### WHAT THE TASK REQUIRES
Once the line with "Given: Click the Salva button" is found, write it out along with every line after it, exactly, up to the last line of the entries below. Exclude pictures.

(DATA EXTRACTS Opens)

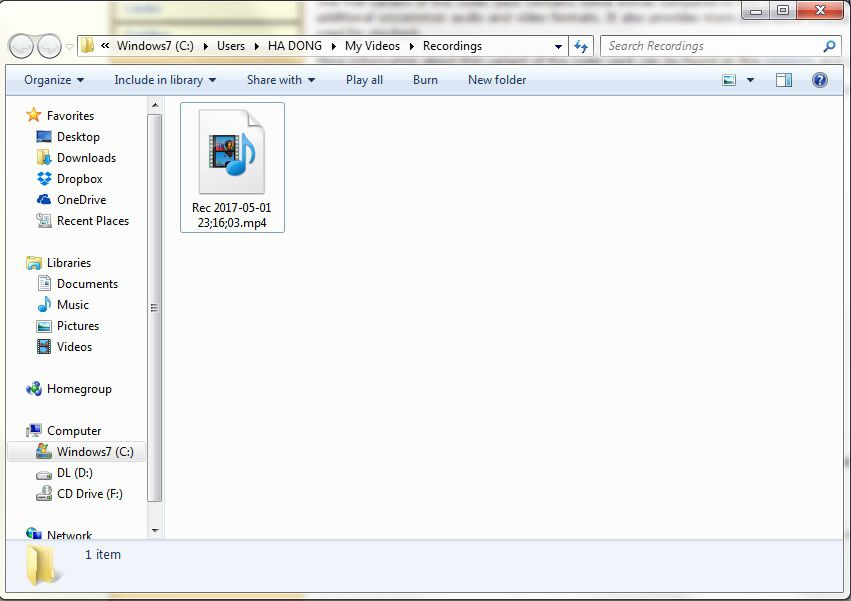Click the refresh button beside address bar

581,46
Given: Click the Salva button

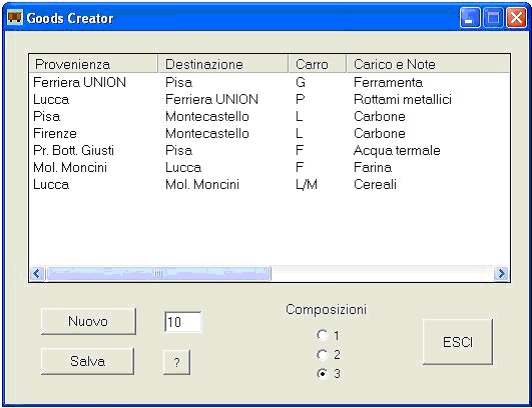Looking at the screenshot, I should click(x=88, y=361).
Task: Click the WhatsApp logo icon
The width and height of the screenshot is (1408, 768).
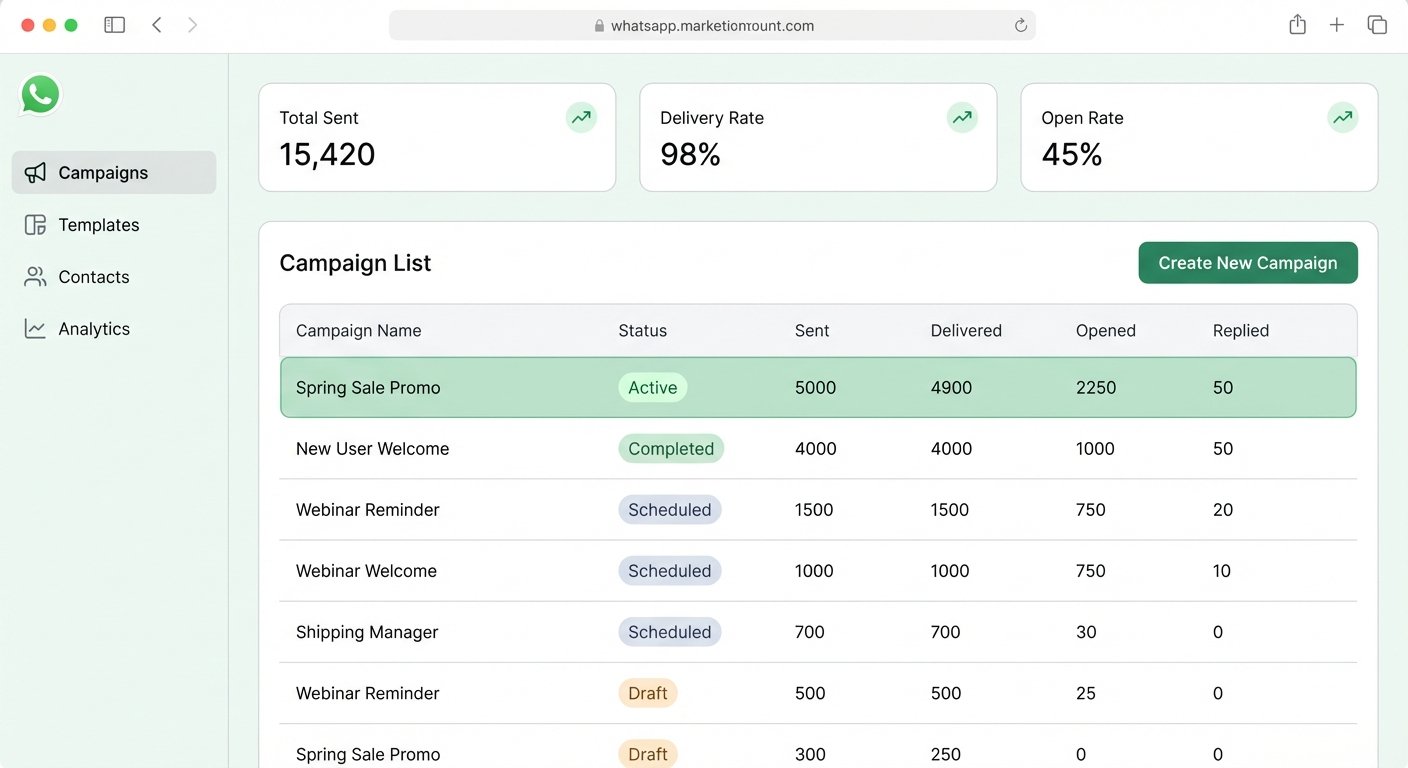Action: point(40,96)
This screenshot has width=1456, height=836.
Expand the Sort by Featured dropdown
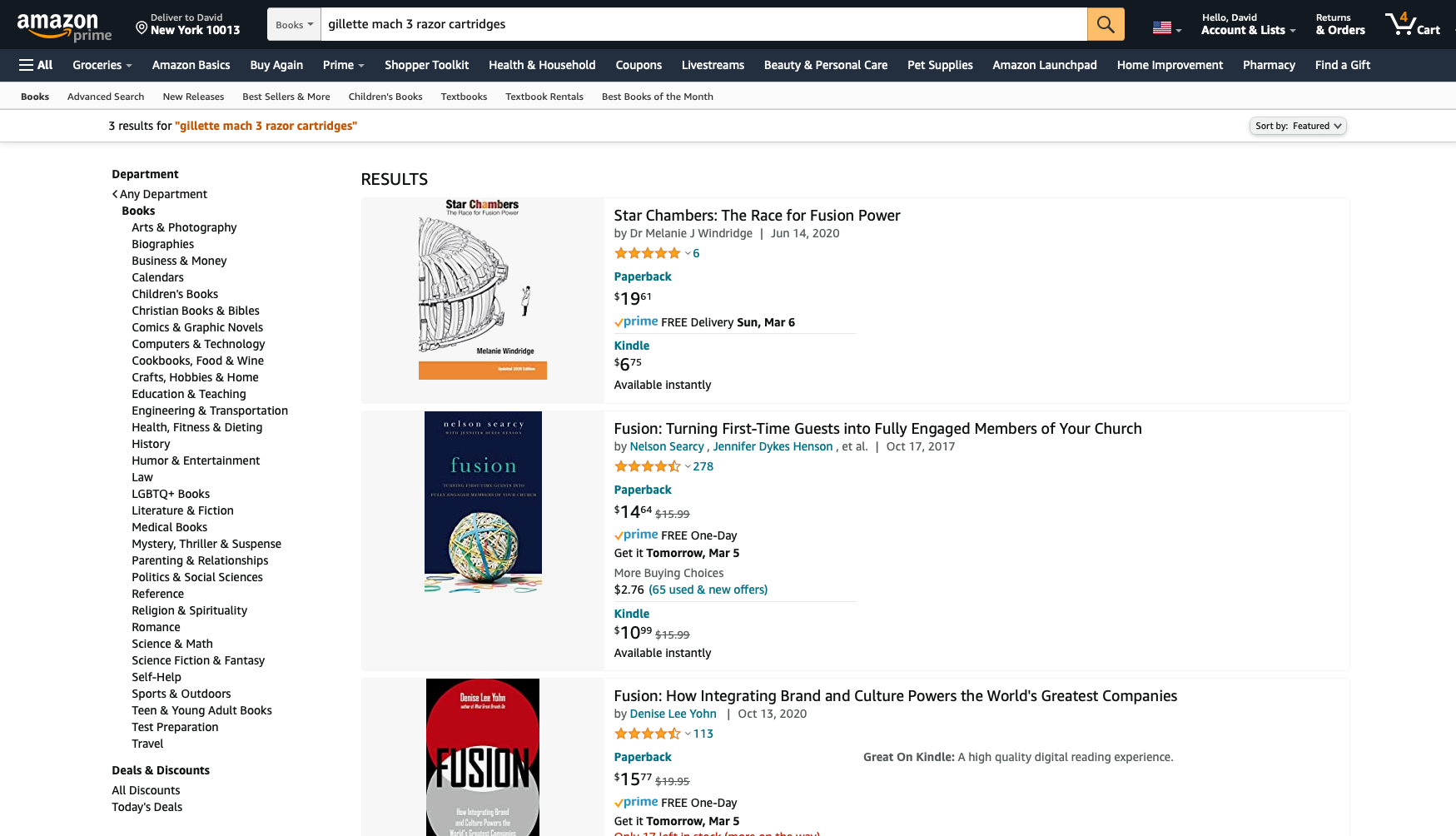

(DATA EXTRACTS Closes)

### COMPLETED EXERCISE
Given: Click the Salva button

Looking at the screenshot, I should click(x=88, y=361).
Task: Click the WhatsApp logo icon
The width and height of the screenshot is (1408, 768).
Action: point(40,96)
This screenshot has width=1456, height=836.
Expand the Sort by Featured dropdown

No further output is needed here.